### RECORD EXCERPTS
┄┄┄┄┄┄
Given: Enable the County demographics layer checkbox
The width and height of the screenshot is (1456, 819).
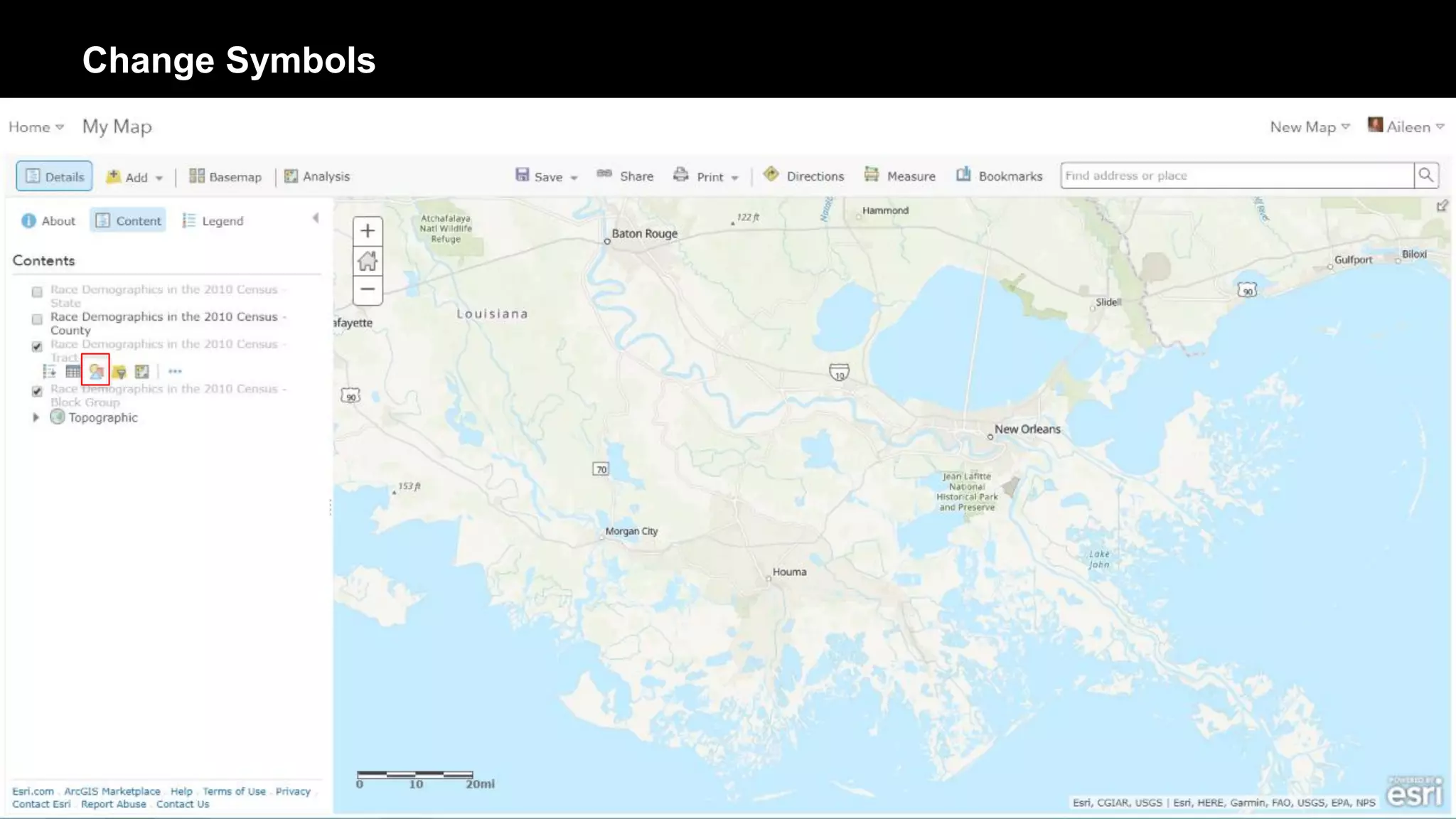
┄┄┄┄┄┄
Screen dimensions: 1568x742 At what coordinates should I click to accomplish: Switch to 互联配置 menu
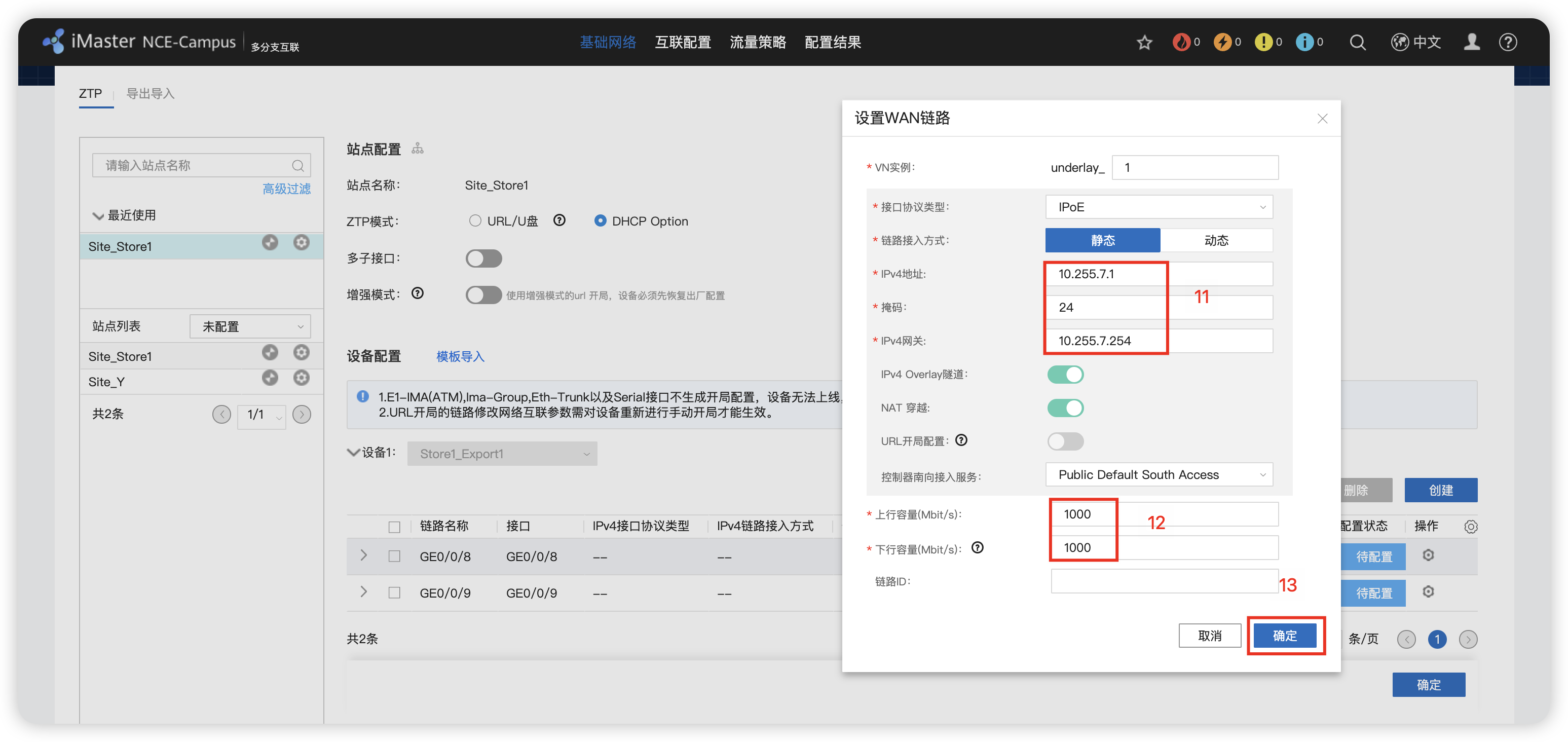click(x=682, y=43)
┄┄┄┄┄┄
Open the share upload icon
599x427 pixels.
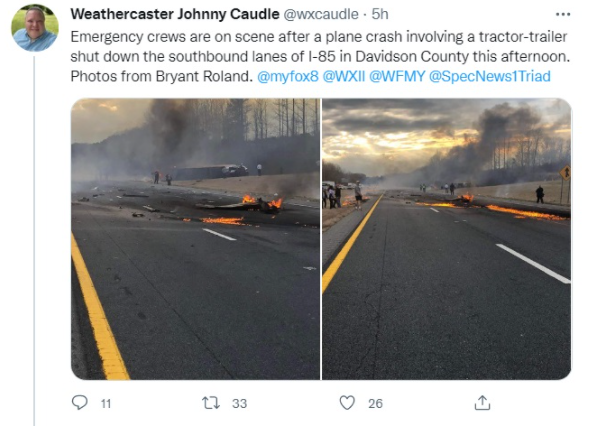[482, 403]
┄┄┄┄┄┄
### EXERCISE DETAILS
Please update the listing from the line with "Screen dimensions: 1568x742" to the line with "click(x=682, y=43)", changing "menu" to "tab" and leaving everything else as it is. Give only those lines, without the pictures.

### CORRECT RESULT
Screen dimensions: 1568x742 At what coordinates should I click to accomplish: Switch to 互联配置 tab
click(x=682, y=43)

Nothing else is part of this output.